Milena Galdino
Repórter da Agência Brasil
Brasília - O ano de 2003 foi o pior na história de infecções de Aids no mundo: nos últimos 11 meses, não menos do que cinco milhões de pessoas foram infectadas pelo vírus HIV em todo o planeta, sendo 700 mil delas crianças de até 15 anos. Apesar de as partes central e sul da África liderarem o ranking de infecções – com uma contaminação a cada quatro pessoas, dependendo do país – organismos internacionais de apoio ao combate da doença, como o Programa das Nações Unidas para Aids (Unaids), se voltam para o crescimento das taxas de soropositivos na Europa Oriental, Ásia e Pacífico.

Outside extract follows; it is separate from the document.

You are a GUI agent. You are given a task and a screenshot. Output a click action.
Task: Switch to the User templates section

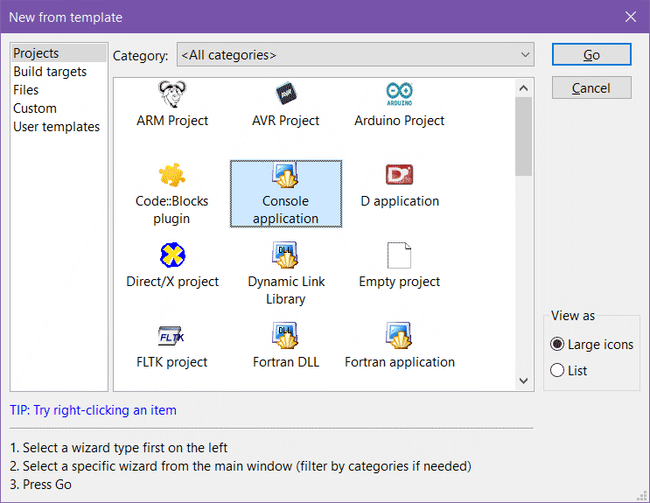click(x=56, y=127)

No leste europeu, especialmente na Rússia, a Aids cresceu 1,3 mil vezes desde 1996, principalmente pelo aumento do tráfico de drogas injetáveis, pela evasão escolar e o desemprego. "É um avanço selvagem. O mundo está perdendo a briga contra esse mal", comentou Luiz Loures, diretor do Unaids para a Europa e Américas, durante o lançamento do novo relatório estatístico do órgão, realizado hoje em Brasília, Londres e Paris.

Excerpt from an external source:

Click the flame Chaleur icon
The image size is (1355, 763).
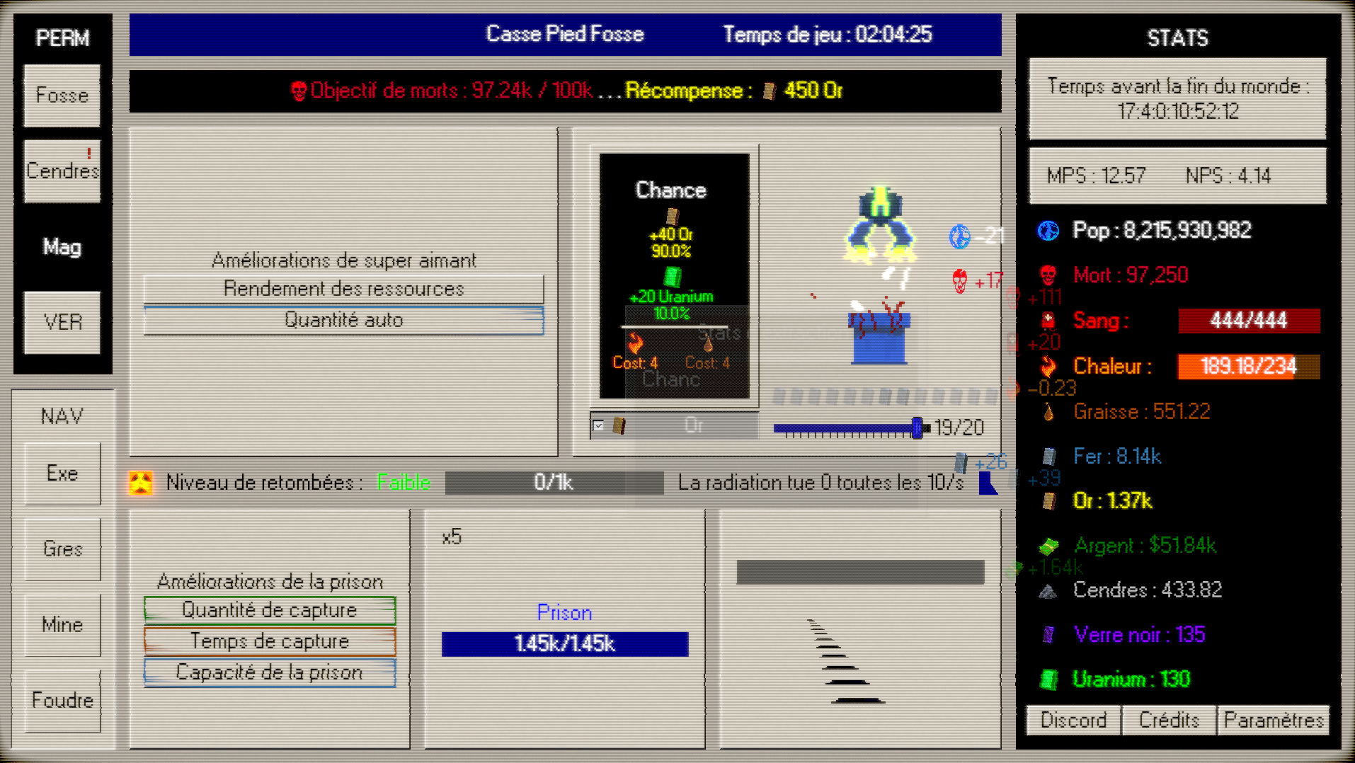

O documento surge cinco dias antes do Dia Mundial de Combate à Aids, lembrado em 1º de dezembro, mas não abre espaço para comemorações. "Há exatos 20 anos foram descobertos os primeiros casos de Aids na América Latina. Sabíamos como prevenir, mas falhamos. Prova disso é que este teve a maior taxa de contaminação desde o surgimento da doença", avaliou Loures.
Segundo ele, o mundo pode esperar no mínimo outros 20 anos de combate à Aids, que matou três milhões só em 2003. "Não podemos prever quando teremos uma vacina, e mesmo assim as novas gerações não estão sendo preparadas para lidar com uma epidemia de impacto devastador", sustentou o especialista.
Adolescentes
Os novos dados da Unaids apontam que o HIV se espalha principalmente entre os adolescentes. Uma pesquisa divulgada ontem pelo Ministério da Saúde indica que o jovem brasileiro segue a tendência de abandonar a camisinha. "À medida que o relacionamento com o parceiro sexual ganha estabilidade, eles trocam métodos que previnem a doença, como a camisinha, por outros que apenas evitam a gravidez, como a pílula", disse Alexandre Grangeiro, coordenador do departamento de Doenças Sexualmente Transmissíveis e Aids do ministério.
Ele mostrou que a epidemia ganha pessoas cada vez mais novas, infectadas nas primeiras relações sexuais ou durante as primeiras experiências com drogas injetáveis. Mas não só os jovens brasileiros e latino-americanos não estão se prevenindo. Na Europa oriental, a Aids não começou na população adulta, como aconteceu na maior parte do mundo. "Já se desenvolveu direto entre adolescentes de 14 a 18 anos, a maioria delas mulheres, o que é uma combinação explosiva se pensarmos que em poucos anos elas engravidarão", argumenta Luiz Loures, da Unaids.
Mulheres
Na avaliação dos organismos internacionais de saúde e de população, como a Organização Mundial de Saúde (OMS) e o Fundo das Nações Unidas para a População (Unfpa), os segmentos mais prejudicados, especialmente na América Latina e no Caribe, são os de mulheres e homossexuais. Rosemary Barber-Madden, diretora do Unfpa, ressaltou as dificuldades enfrentadas pelas mulheres. "Depois de dez anos da Conferência do Cairo as mulheres ainda sofrem a discriminação. Os grupos de gestantes soropositivos e de homens que têm relações com outros homens são os mais vulneráveis, e os mais discriminados", reclama.
Na América Latina e no Caribe, o índice de homossexuais infectados beira os 15%, índice de contaminação semelhante aos de vários países africanos. Para Loures, a explicação é o preconceito contra a opção sexual do grupo. "A Aids entrou na América Latina por meio dos homossexuais, e eles são um grupo significativo no universo dos portadores da doença, mas mesmo assim recebem apenas 1% dos investimentos em programas de combate aos efeitos do HIV", ressalta.
Os gastos mundiais para conter a doença estão hoje avaliados em US$ 3 bilhões por ano, sendo a maior parte do dinheiro destinada aos países em desenvolvimento, que abrigam 87% dos infectados. A Unaids calcula que, para tratar três milhões de pessoas até 2005 com medicamentos anti-retrovirais gratuitos – estratégia conhecida como "3 por 5" – serão necessários US$ 10 bilhões nos próximos dois anos. "Os países desenvolvidos sabem que essa é uma questão de segurança planetária, não só de solidariedade humana", adverte Loures.